Required work -> Among the lines below, take the one holding "Where should I click to: Expand", the one holding "Screen dimensions: 1316x918", and all lines between them. Set them down exactly.
Provided records Block Start
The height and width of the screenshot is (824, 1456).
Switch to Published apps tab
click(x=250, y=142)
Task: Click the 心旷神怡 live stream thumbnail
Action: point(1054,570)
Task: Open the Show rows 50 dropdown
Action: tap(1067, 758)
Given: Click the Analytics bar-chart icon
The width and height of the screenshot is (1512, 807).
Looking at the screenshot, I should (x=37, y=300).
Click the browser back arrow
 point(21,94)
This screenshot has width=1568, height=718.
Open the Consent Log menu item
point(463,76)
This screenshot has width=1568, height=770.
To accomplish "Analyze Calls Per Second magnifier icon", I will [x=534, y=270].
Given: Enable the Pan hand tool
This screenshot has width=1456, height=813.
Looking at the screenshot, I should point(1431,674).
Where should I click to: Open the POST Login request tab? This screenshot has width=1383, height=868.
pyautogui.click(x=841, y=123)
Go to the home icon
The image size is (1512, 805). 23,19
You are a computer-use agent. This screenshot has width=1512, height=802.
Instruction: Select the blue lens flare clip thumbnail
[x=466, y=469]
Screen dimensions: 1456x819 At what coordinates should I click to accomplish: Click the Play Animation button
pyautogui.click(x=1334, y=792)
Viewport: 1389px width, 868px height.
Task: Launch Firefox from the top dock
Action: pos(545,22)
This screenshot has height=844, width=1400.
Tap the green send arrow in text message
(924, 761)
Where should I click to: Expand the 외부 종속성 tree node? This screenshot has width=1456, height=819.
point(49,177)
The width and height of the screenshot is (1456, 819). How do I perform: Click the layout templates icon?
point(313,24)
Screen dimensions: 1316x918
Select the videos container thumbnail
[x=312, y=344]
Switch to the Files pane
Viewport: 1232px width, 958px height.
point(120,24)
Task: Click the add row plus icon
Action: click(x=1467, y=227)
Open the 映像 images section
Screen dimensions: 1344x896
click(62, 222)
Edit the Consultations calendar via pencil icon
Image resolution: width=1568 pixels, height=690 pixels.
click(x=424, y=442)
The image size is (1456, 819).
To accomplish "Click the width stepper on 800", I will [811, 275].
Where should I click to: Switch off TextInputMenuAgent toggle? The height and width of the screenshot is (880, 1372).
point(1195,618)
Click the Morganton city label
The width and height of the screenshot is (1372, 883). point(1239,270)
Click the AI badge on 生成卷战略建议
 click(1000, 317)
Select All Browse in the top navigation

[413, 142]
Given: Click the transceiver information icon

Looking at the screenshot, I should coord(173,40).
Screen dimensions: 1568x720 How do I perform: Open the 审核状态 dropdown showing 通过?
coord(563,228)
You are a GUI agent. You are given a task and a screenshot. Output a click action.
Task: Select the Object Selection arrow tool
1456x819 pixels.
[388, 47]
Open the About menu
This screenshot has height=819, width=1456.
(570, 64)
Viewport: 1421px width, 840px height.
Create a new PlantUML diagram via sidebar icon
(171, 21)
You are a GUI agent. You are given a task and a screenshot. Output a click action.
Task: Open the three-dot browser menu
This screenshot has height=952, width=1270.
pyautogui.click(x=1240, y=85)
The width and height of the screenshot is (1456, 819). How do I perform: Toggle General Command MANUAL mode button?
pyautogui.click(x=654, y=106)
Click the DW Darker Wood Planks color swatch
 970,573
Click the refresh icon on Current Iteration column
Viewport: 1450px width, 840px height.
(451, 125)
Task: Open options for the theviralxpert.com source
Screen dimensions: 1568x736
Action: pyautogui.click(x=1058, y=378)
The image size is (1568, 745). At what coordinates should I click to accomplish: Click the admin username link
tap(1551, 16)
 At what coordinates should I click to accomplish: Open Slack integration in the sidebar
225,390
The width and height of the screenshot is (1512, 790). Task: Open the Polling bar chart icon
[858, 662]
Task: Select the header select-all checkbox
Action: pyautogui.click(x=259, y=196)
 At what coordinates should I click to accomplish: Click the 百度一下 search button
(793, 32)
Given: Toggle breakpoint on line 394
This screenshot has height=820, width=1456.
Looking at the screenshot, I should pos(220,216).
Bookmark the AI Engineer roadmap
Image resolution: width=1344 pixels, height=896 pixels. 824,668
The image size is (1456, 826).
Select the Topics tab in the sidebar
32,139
Provided records Block End
Answer area ->
Where should I click to: Expand the 외부 종속성 tree node? This screenshot has width=1456, height=819.
point(49,177)
The width and height of the screenshot is (1456, 819). How do I perform: Click the layout templates icon?
point(313,24)
Screen dimensions: 1316x918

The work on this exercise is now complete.